東京大学の英語の入試問題は、問題の量が非常に多く制限時間内に終わらせるのは至難の業であること、読解・文法・リスニング・英作文とあらゆる英語の能力が試されること、付け焼き刃の対策ではどうしようもならないこと、などが挙げられます。
しかしながら、長年変わらない設問もあります。大問1の(A)はやや長めの英文を100字前後の日本語に要約させる問題で、ここだけはどういうわけか、少なくとも20年から30年くらい同じパターンが続いています。
比較的英語ができる生徒を教えるときは、東大1番(A)の英文要約に完全特化した伊藤和夫『英語要旨大意問題演習』をよく使っていました。最近はこの問題集についてこれる英語力を持っている生徒に出会っていませんが。
数ある東大英語の過去問の中でも、特に私が印象深いと感じたのが、2010年の東大前期1(A)です。SFと科学は相互に影響を及ぼし合いながら発展してきたという内容なのですが、読んだことがある方はいらっしゃいますでしょうか。
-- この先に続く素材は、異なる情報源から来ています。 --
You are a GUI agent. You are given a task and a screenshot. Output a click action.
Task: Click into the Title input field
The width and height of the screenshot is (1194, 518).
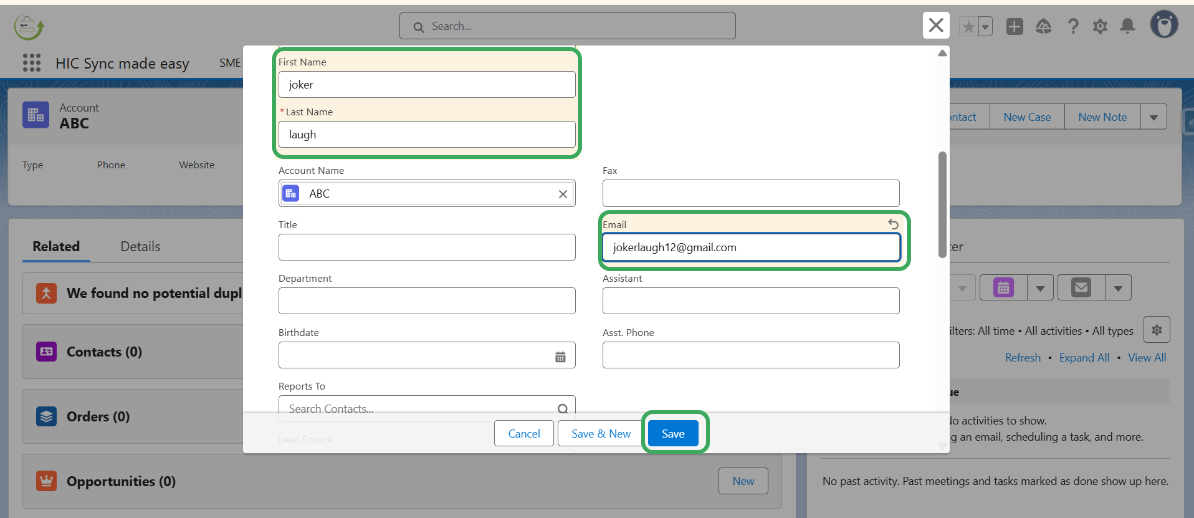(427, 248)
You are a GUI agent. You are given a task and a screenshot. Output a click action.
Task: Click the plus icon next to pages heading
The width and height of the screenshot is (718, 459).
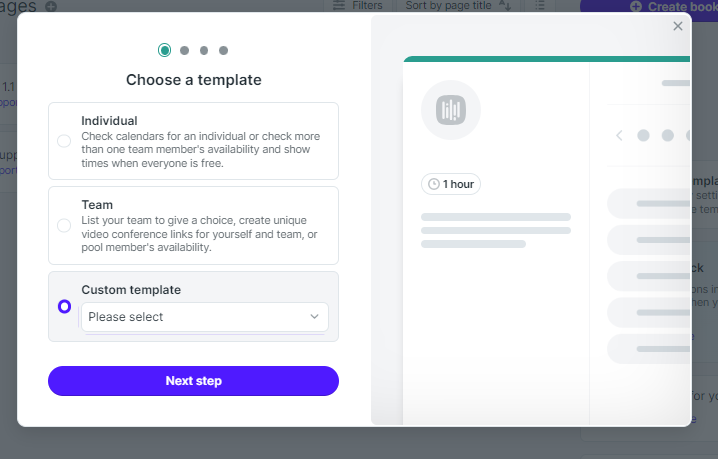point(51,6)
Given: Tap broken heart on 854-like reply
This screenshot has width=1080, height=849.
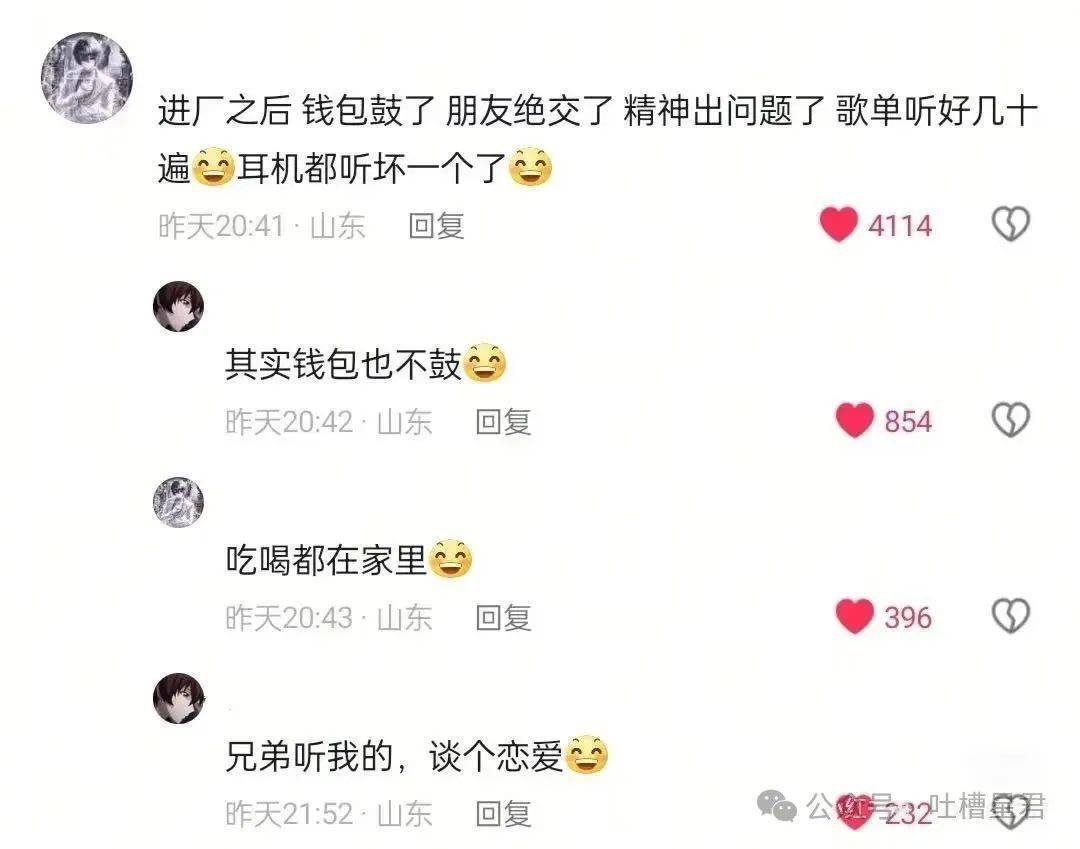Looking at the screenshot, I should pos(1010,420).
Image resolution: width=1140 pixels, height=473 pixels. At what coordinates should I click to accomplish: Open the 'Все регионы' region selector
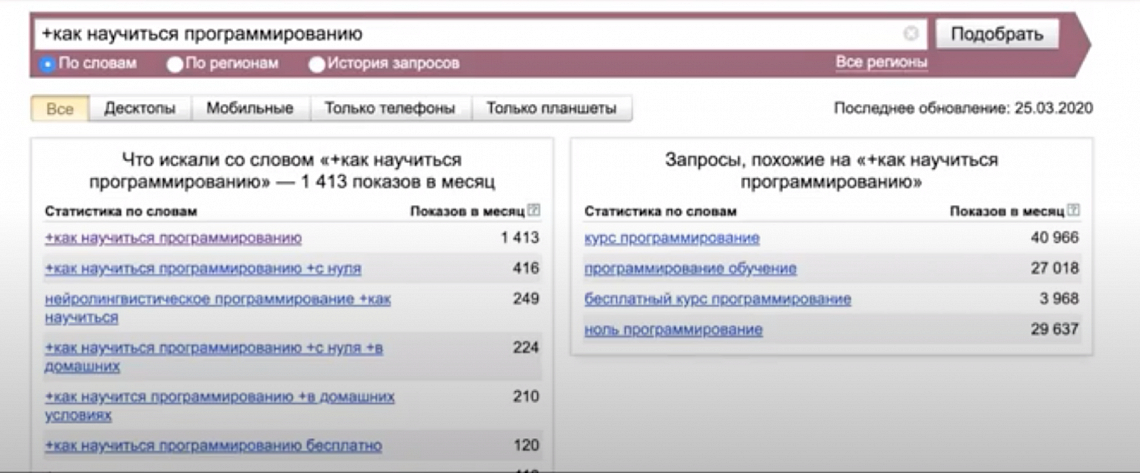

ではどのような相互関係かというと、ブラックホールのような科学用語がSFのテーマとして用いられ人口に膾炙していく一方、タイムトラベルのようないかにもSFっぽいテーマが実は最先端の科学の研究対象になるといった具合です。英文の下につけた日本語訳は私の意訳です。
科学の進歩にSF的な想像力は大事だし、SFもまた科学から思いも寄らないような新発見、新事実を題材として提供されながら発達してきた、というのが大まかな要約でしょう。
なお余談ですが、この英文でも触れられている通り、誰かが難しい専門用語を何度も口にするときは、何らかの思惑や意図を隠そうとしていると見てまず間違いないです。難しいこと、抽象的なものを、分かりやすく平易に語れるのは、それを自分なりに消化し理解しているからこそです。
東大英語1(A)は単なる入試問題で終わらせるには惜しい英文が満載です。また折に触れて古い問題を紹介していこうと思います。